Continent an Investment Hotspot as Fintech Goes Mainstream
Having secured about USD 31 billion in funding in the third quarter of 2021 alone, the world’s more than 26,000 fintech companies have together pulled the industry out of the niche sector and into the mainstream, and Africa isn’t missing out on this growth. According to Dominique Collett, Rand Merchant Investment’s senior investment executive and head of AlphaCode, investment into the African fintech sector increased to about USD 2 billion in 2021, in comparison to USD 500 million in 2020. The continent remains a hotbed for fintech investors and it seems Africa’s huge unbanked population will continue to pique the interest of investors looking to plough money into emerging markets.

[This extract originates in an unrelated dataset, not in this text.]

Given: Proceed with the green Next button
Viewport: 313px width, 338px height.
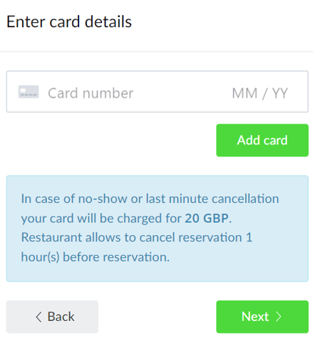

The coronavirus pandemic had a lot to do with the global shift in consumer behaviour towards fintech platforms. According to Collett, about 30% of banking consumers use banking apps and about 64% are using one or more fintech platforms. These numbers are expected to continue growing as more money is expected to be invested on the continent, opening opportunities for innovation to solve other problems hindering the financial industry in Africa. – Source: Moneyweb
AFC Raises USD 400 Million in Syndicated Loan for Critical Infrastructure in Africa
Africa Finance Corporation, Africa’s leading infrastructure solutions provider, has raised USD 400 million in a new syndicated loan to support the post-pandemic recovery through critical development of infrastructure.
The three-year facility – the first from AFC since 2018 – was increased from an initial target of USD 300 million as strong interest from investors led to the offering being 2.5 times oversubscribed. The proceeds will facilitate upcoming infrastructure projects that address the continent’s developmental challenges.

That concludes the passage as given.